* **REQUIRED ACTION**:
Repeat exactly the lines beginning at the one that contains "You are a computer-use" and running to the end of the material. Omit the pictures.

* **AVAILABLE RECORDS**:

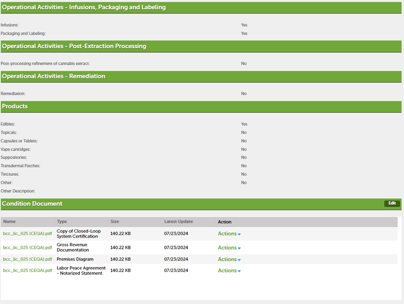The width and height of the screenshot is (404, 304).
Task: Click the Action column header
Action: pos(225,222)

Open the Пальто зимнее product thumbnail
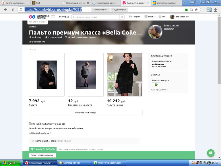pyautogui.click(x=124, y=75)
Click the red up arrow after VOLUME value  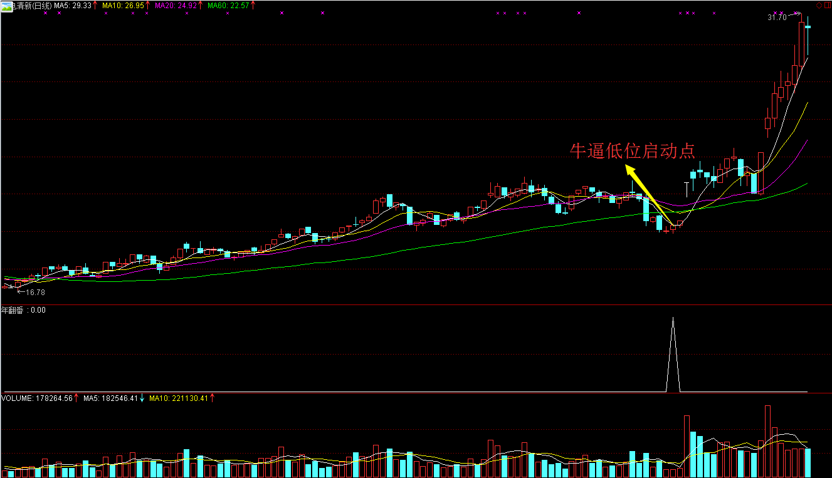76,398
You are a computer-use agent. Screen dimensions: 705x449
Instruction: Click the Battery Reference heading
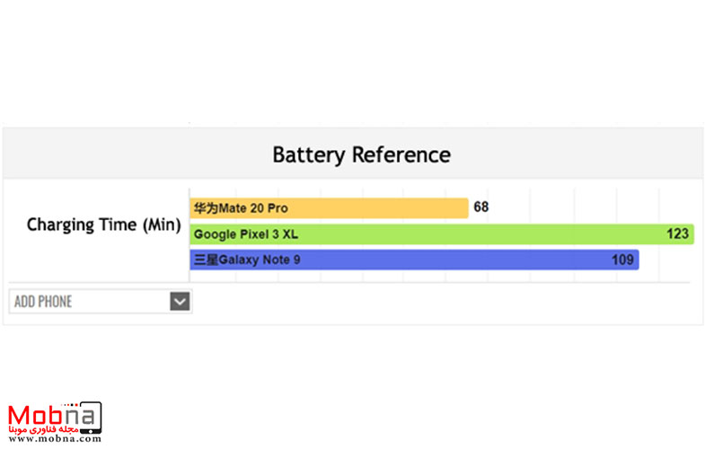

* **WRITTEN REPLY**:
You are a computer-use agent. Screen dimensions: 705x449
Instruction: Click the Battery Reference heading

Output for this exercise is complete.